Thursday, June 7, 2012

Old Cemeteries


            

Fields green up, trees leaf out, and the road beckons--time for a little road trip.  Nothing beats a spring day in Kansas for a cross-country tour.  While cruising, I scan the horizon, my eyes seeking unusual architecture, landforms, or interesting old cemeteries.  This region always rewards me.  I will undoubtedly find a tumbling stone house or barn, some wind or water-formed landscape, or an old cemetery surrounded by aging cedars, an old fence, or sometimes just a fenced off section of pasture.

            These old cemeteries intrigue me, both the ones set off in a pasture or those on a hill overlooking dwindling Kansas towns.  Often times lilac bushes or cedars surround them, and one wonders what happened to the folks who planted them.  A casual glance reveals no local town sites or farmsteads that might explain these old resting places.  If I dug out an old map of the region, I would find some reference to a community no longer in existence.  These cemeteries remind me of the hopes and dreams of those who came to settle and populate the plains.  Instead, those folks simply became a part of the plains.  Someone cared enough to set their little plots off with trees and bushes that distinguished their resting place from the vastness of the prairie.

            Generations of our family lie on a hill overlooking the Arkansas River outside of Ford, Kansas.  Even as a little girl, I found a mystery and a peace when I joined my grandparents on their treks to care for the graves of their loved ones.  I loved traveling up the old, sandy road to the entrance gate.  Prairie grasses waved on one side and wheat often waved on the other.  At the same time, my eyes could follow the railroad tracks leading out of Ford, and I could count the elevators lining the tracks.  

            Once at the entrance, we passed through a natural archway of cedars and wild rose bushes.  It was a portal to a different world for me.  Once on the hill overlooking the Arkansas our grandfather would tell us of his childhood on that river.

He swam, fished, skated, trapped, and hunted down there.  It sounded like heaven to our little city-kid ears.  Grandpa confided he had once skated all the way to Dodge and got back just at dark.  What an adventure!  We had to get permission to ride our bikes to a  shopping mall only blocks from our home.

A feeling of freedom permeated the place.  Obviously it was quiet.  Only meadowlark songs and wind soughing through the grasses around the graves and the elms planted around the outside border of the cemetery interrupted our thoughts.  If we got close enough to the pump house or storage shed, we could hear the creaking and stirring of tall, old cedars surrounding those small buildings. 
Occasionally we spotted a ground squirrel to chase and once followed one to its home under a headstone.  This chase led to our next treasure, a sloughed off snakeskin.  Childhood adventure could not get better than that. 

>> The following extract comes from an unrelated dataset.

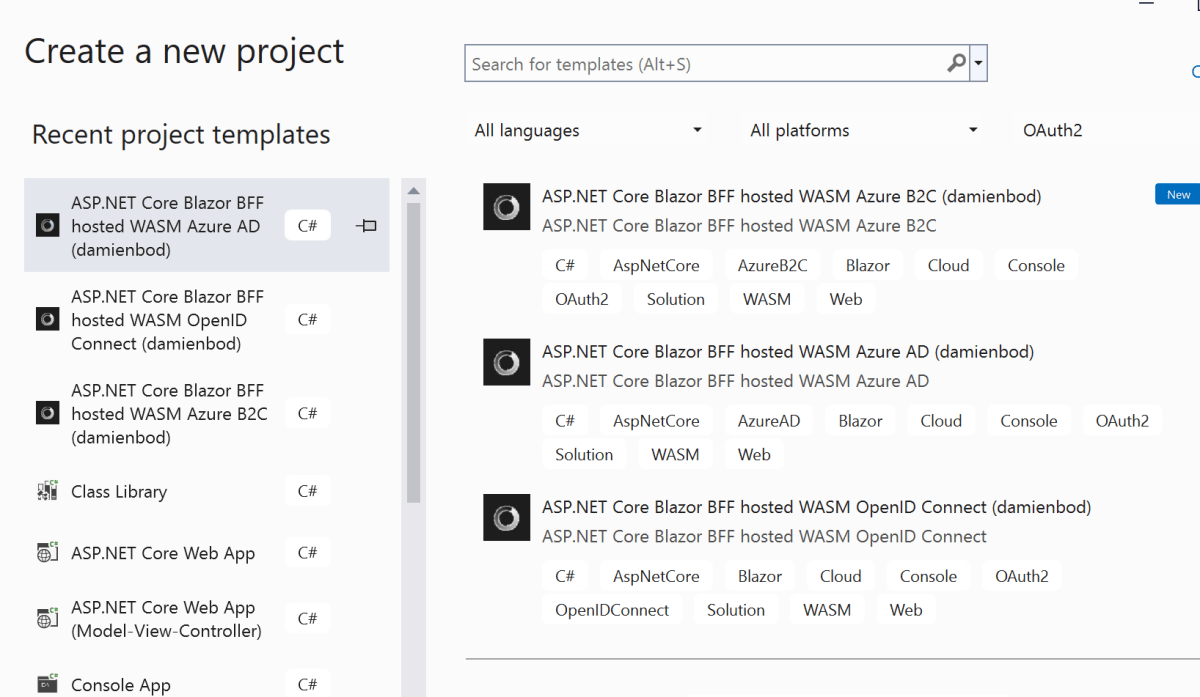Click the Azure B2C template's damienbod icon

tap(507, 207)
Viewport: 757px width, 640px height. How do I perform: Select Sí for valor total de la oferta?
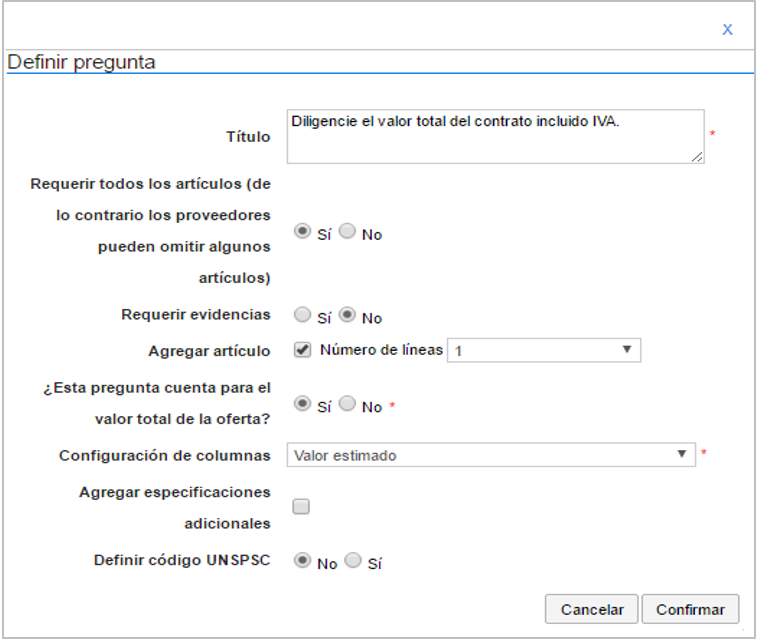pos(302,403)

In this cemetery prairie and civilization met.  Buffalo grass carpeted the entire enclosure with a few stands of blue stem interrupting here and there.  Wild flowers appeared unpredictably, changing color and form with the season.   Multi-colored asters, prickly poppy, poppy mallow, and gaillardia were among the flowers I recognized.  In addition, what appeared to be a form of wild snapdragon bloomed profusely among the tombstones.

With varied luck, some families attempted plantings of irises and peonies around the markers of their loved ones.  Some graves had profuse stands of domestic flowers while others areas of the cemetery were entirely native.  As a child, I found it interesting to find planted flowers on country hillside.

            As an adult, I find the native portions of the cemetery the most interesting.  Our family graves tend to be in the wilder, more native part of this country cemetery at the crest of the hill where most of the rainwater drains away.  It seems fitting that the loved ones who taught me to love this prairie rest in the more natural section of the cemetery. 

I continued the family tradition of taking my daughters to decorate the family graves.  Their grandmother and great-grandmother told them the same stories I heard as a little girl about wandering ancestors who found a home on the Arkansas River at a common place to ford the shallow water. There these newcomers began a lodging house and livery stable and ran a mercantile store.

In the town of Ford, we still find the old lodging house bordering the highway that runs through town.  The livery is gone and the mercantile has tumbled down.  What remains are the markers on the hill that tell the story of hopeful people in an undeveloped land. By visiting this hill, we celebrate their lives and dreams and tell their stories to our children and grandchildren.

Every time I spy one of these little cemeteries interrupting the prairie, I want to stop and read the stones.  I want to wander through the native grasses surrounding the markers.  What tales could these folks tell about dreams that flamed up and then died just as the towns disappeared from the landscape, letting the native grasses return to cover the plains.

These peaceful interruptions on the prairie are a little reminder that my visit here is not permanent.  The grasses and wind will be here long after I am gone.  Knowing this helps me put my time in perspective. Each moment is a gift, a fleeting gift.  These little journeys remind me to appreciate it.